This article is part of the supplement: Proceedings of the 15th European workshop on QTL mapping and marker assisted selection (QTLMAS)
Comparison of linear mixed model analysis and genealogy-based haplotype clustering with a Bayesian approach for association mapping in a pedigreed population
- Equal contributors
1 Department of Molecular Biology and Genetics, Faculty of Science and Technology, Aarhus University, DK-8830 Tjele, Denmark
2 Department of Animal Science, Ferdowsi University of Mashhad, 91775 Mashhad, Iran
BMC Proceedings 2012, 6(Suppl 2):S4 doi:10.1186/1753-6561-6-S2-S4Published: 21 May 2012
Despite many success stories of genome wide association studies (GWAS), challenges exist in QTL detection especially in datasets with many levels of relatedness. In this study we compared four methods of GWA on a dataset simulated for the 15th QTL-MAS workshop. The four methods were 1) Mixed model analysis (MMA), 2) Random haplotype model (RHM), 3) Genealogy-based mixed model (GENMIX), and 4) Bayesian variable selection (BVS). The data consisted of phenotypes of 2000 animals from 20 sire families and were genotyped with 9990 SNPs on five chromosomes.
Out of the eight simulated QTL, these four methods MMA, RHM, GENMIX and BVS identified 6, 6, 8 and 7 QTL respectively and 4 QTL were common across the methods. GENMIX had the highest power to detect QTL however it also produced 4 false positives. BVS was the second best method in terms of power, detecting all QTL except the one on chromosome 5 with epistatic interaction. Two spurious associations were obtained across methods. Though all the methods considered the full pedigree in the analyses, it was not sufficient to avoid all the spurious associations arising due to family structure.

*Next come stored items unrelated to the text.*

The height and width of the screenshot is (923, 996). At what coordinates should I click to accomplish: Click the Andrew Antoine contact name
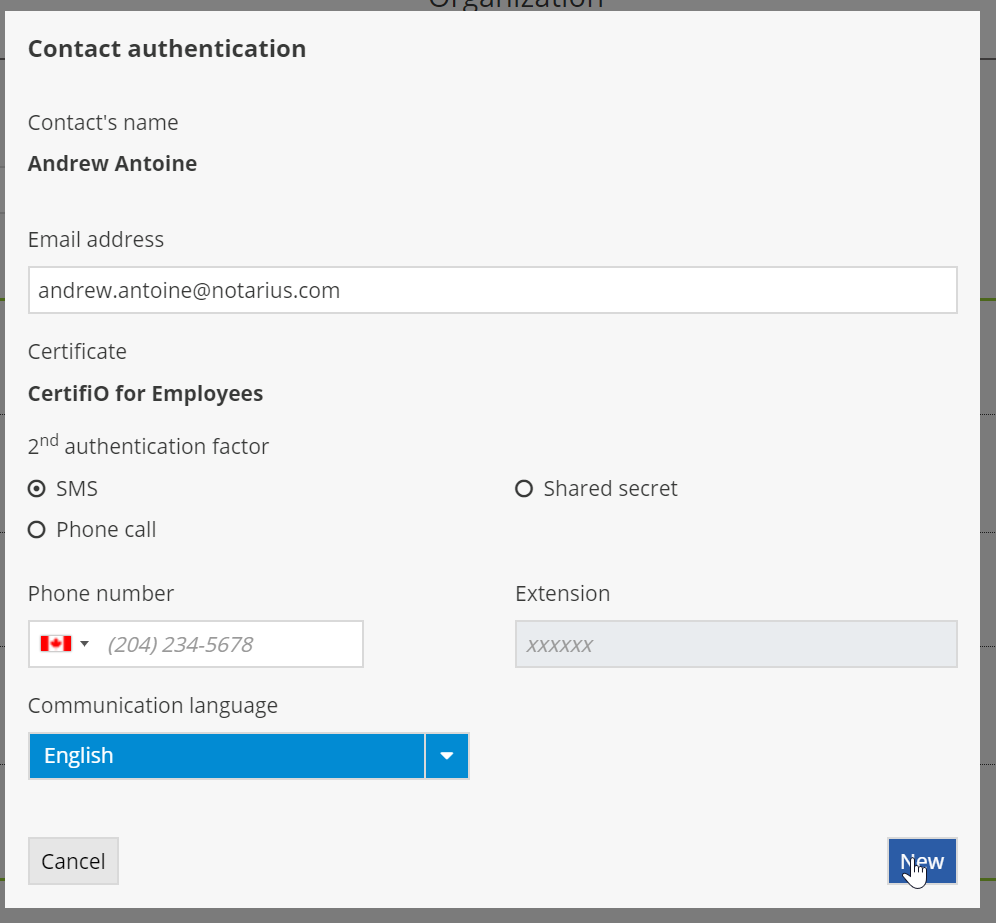[x=112, y=164]
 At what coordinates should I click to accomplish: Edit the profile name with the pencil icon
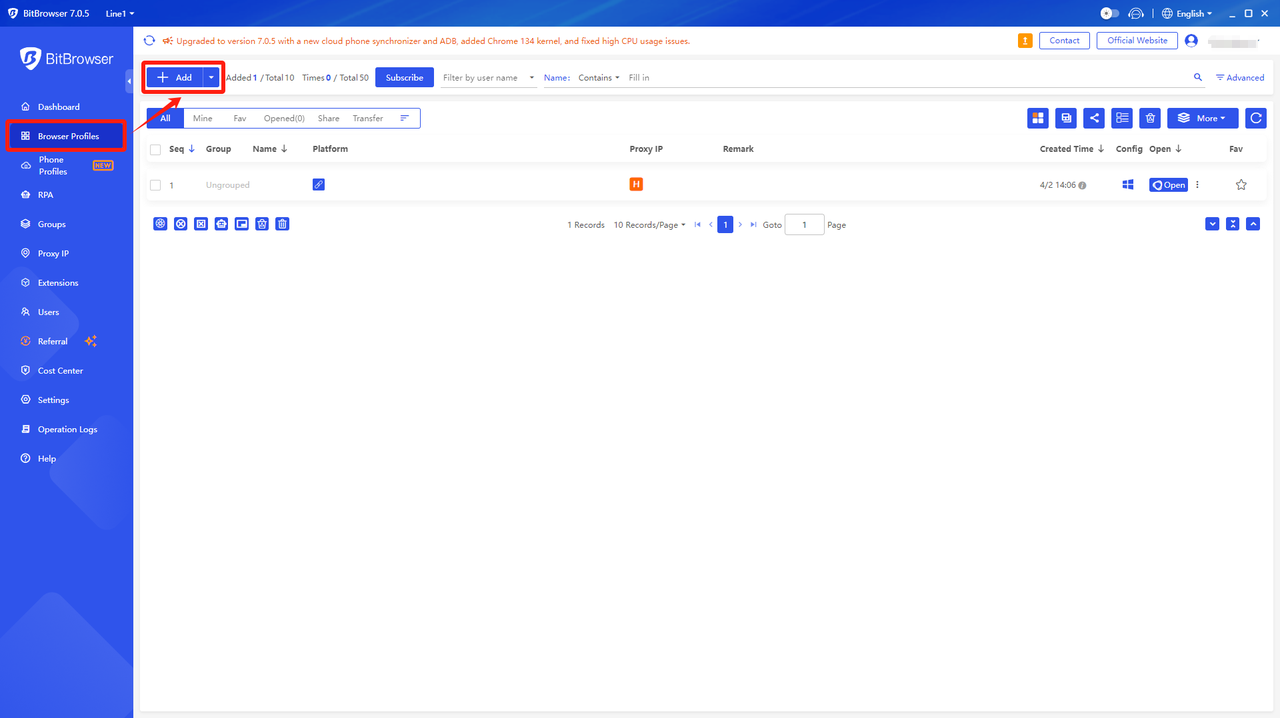[318, 184]
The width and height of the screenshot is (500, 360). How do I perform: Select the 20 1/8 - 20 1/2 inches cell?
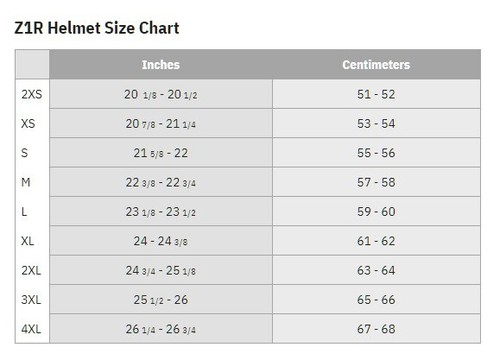[161, 94]
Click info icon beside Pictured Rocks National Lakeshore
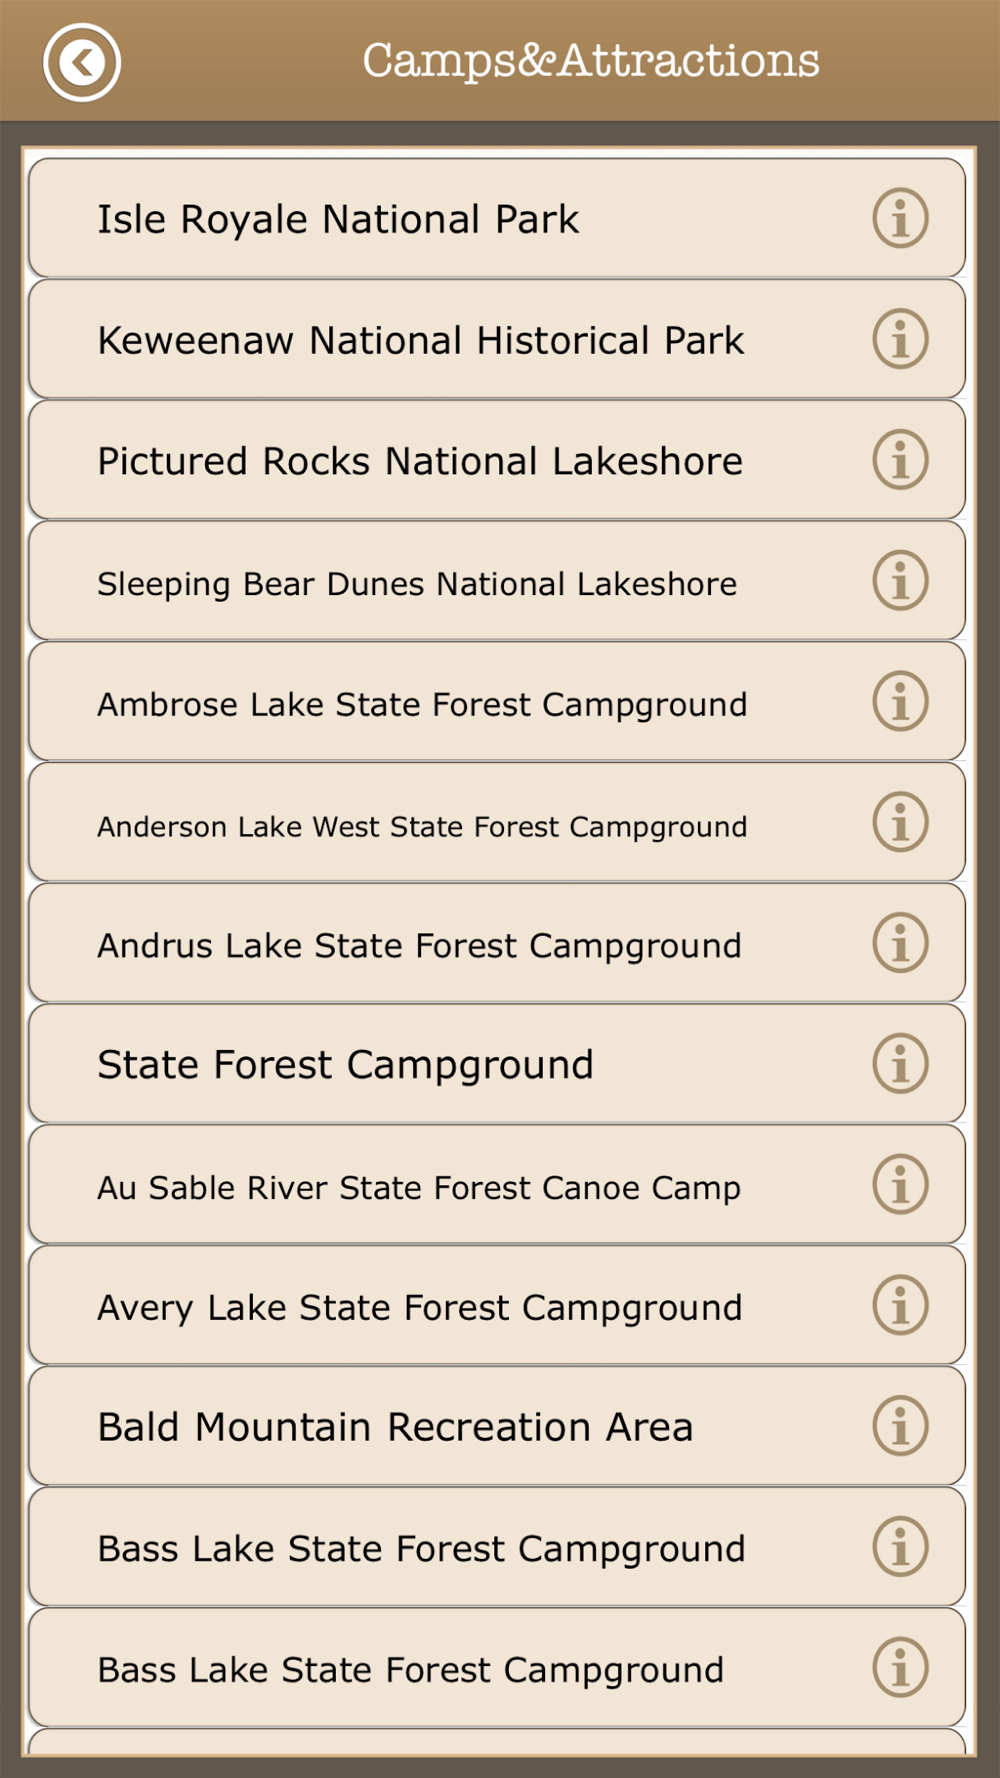1000x1778 pixels. click(x=900, y=460)
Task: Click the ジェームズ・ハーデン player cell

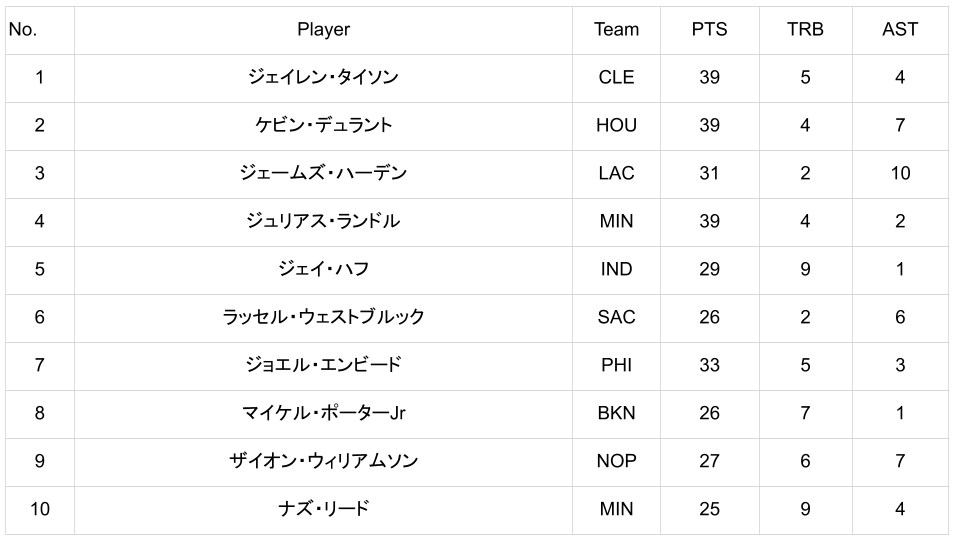Action: pos(323,174)
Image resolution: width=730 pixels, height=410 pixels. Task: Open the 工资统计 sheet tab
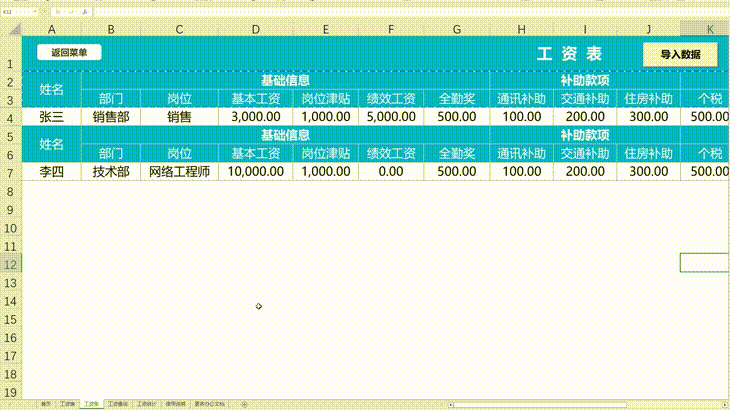click(x=147, y=404)
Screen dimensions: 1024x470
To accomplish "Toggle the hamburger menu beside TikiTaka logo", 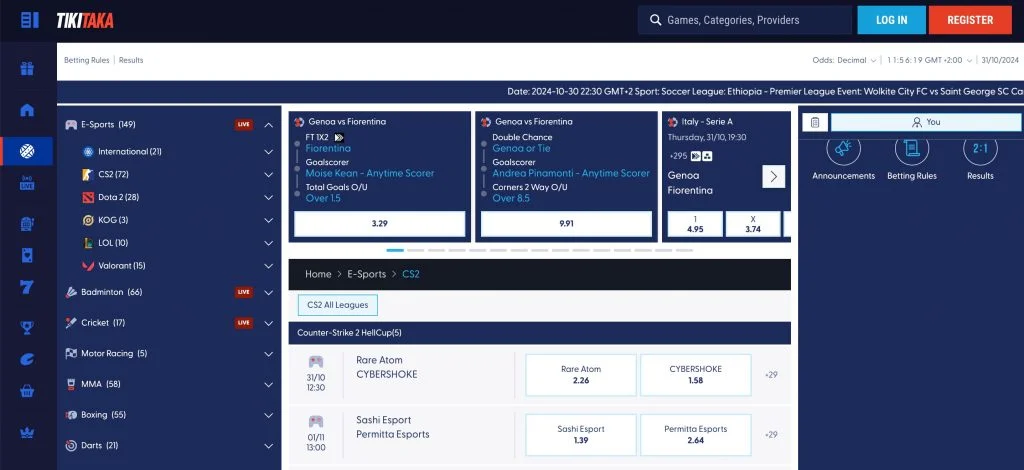I will pos(29,20).
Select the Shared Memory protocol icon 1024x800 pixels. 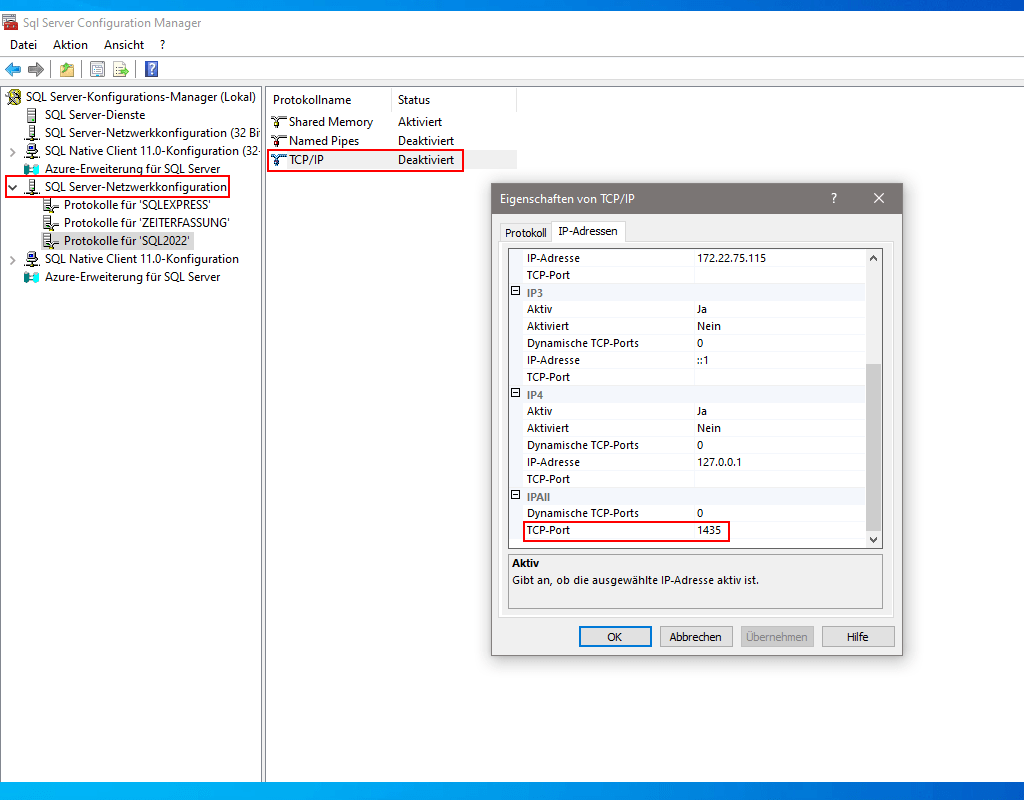(x=279, y=122)
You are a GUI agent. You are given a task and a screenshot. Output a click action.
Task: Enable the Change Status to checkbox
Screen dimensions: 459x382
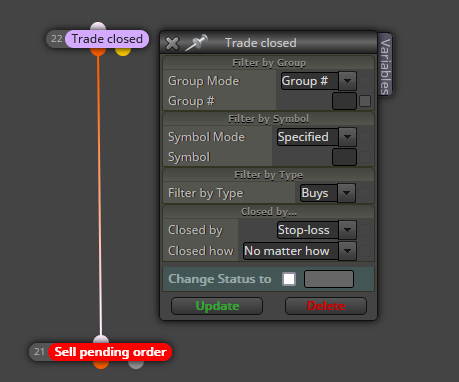point(289,279)
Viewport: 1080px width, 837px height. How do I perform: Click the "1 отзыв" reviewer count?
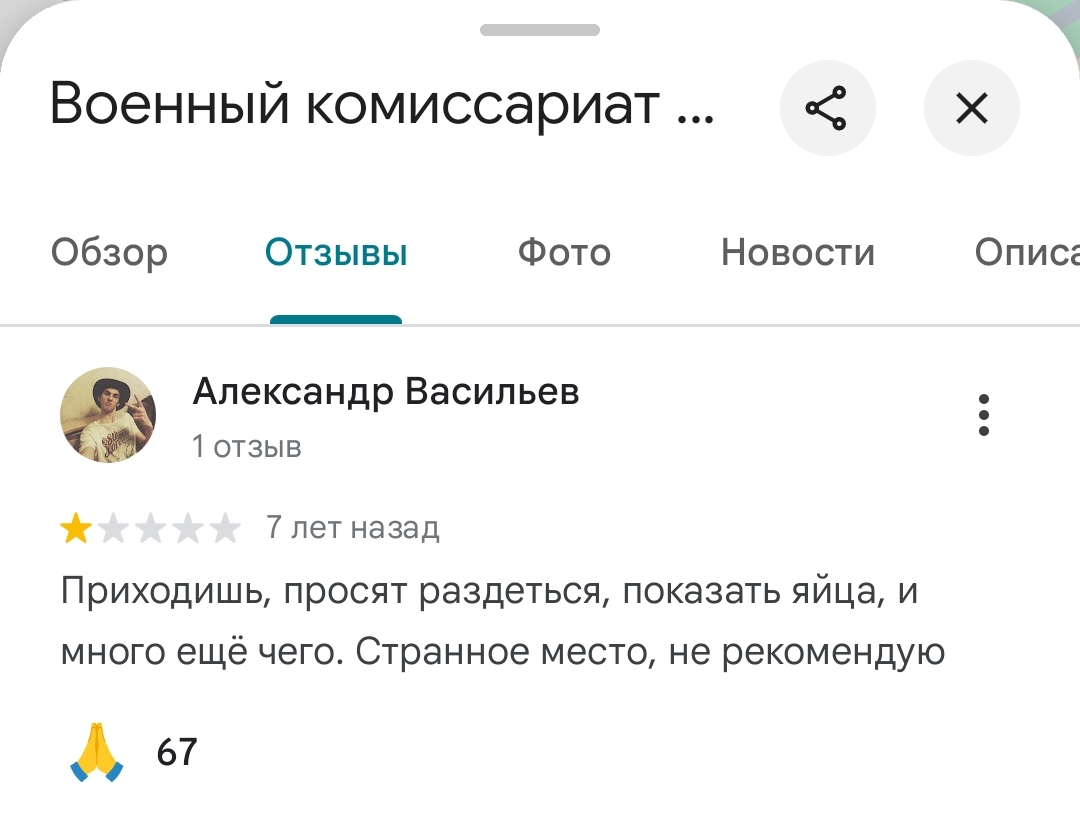pos(246,446)
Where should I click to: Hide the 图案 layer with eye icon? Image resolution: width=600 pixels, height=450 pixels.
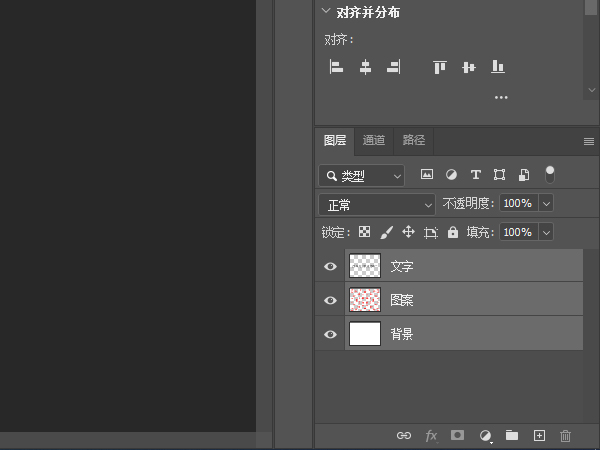(330, 300)
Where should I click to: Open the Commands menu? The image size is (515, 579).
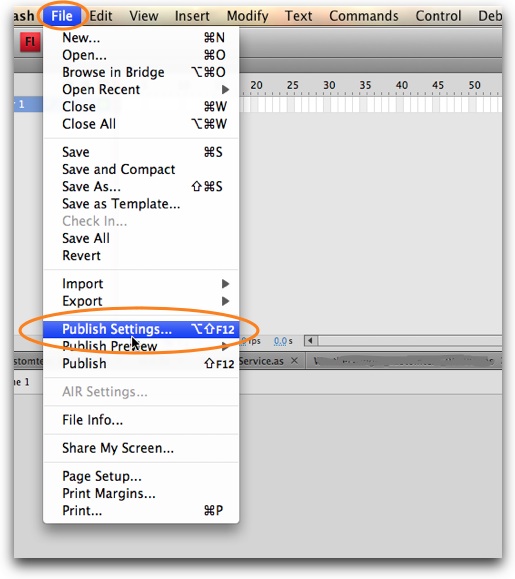coord(364,16)
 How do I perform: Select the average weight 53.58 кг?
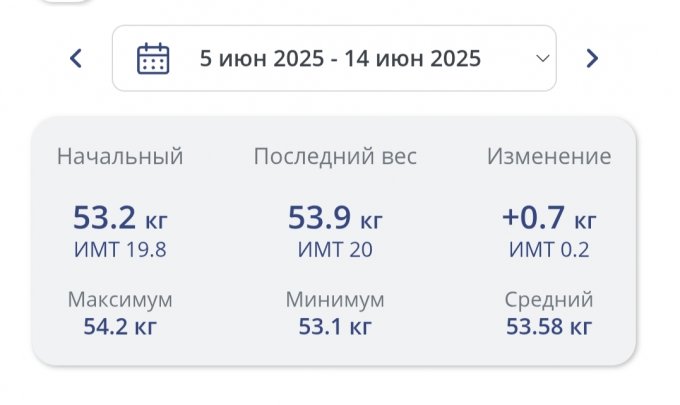549,325
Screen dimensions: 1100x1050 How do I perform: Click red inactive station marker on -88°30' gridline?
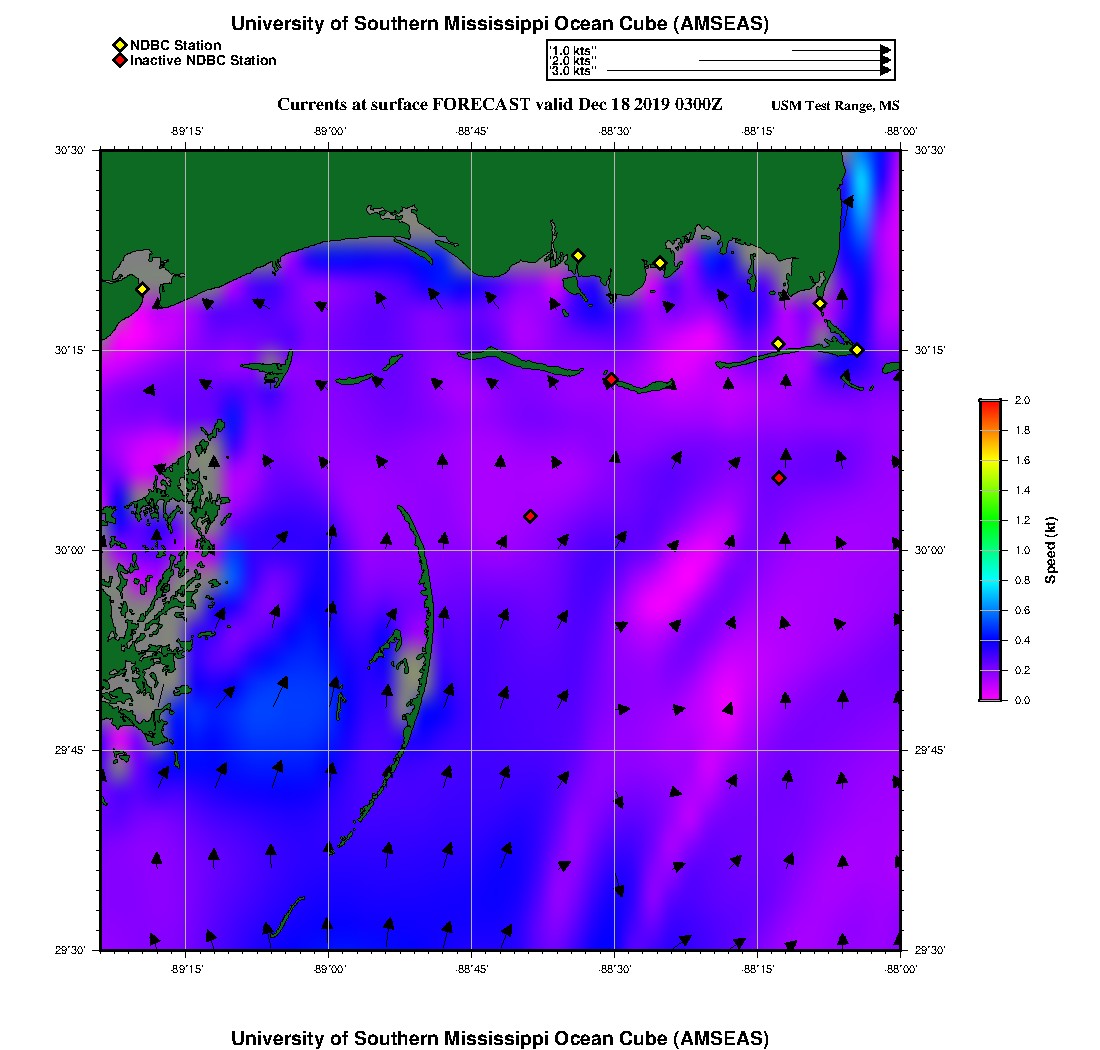(x=611, y=379)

Using several methods with divergent approaches for GWAS can be useful in gaining confidence on the QTL identified. In our comparison, GENMIX was found to be the best method in terms of power but it needs appropriate correction for multiple testing to avoid the false positives. This study shows that the issues of multiple testing and the relatedness among study samples need special attention in GWAS.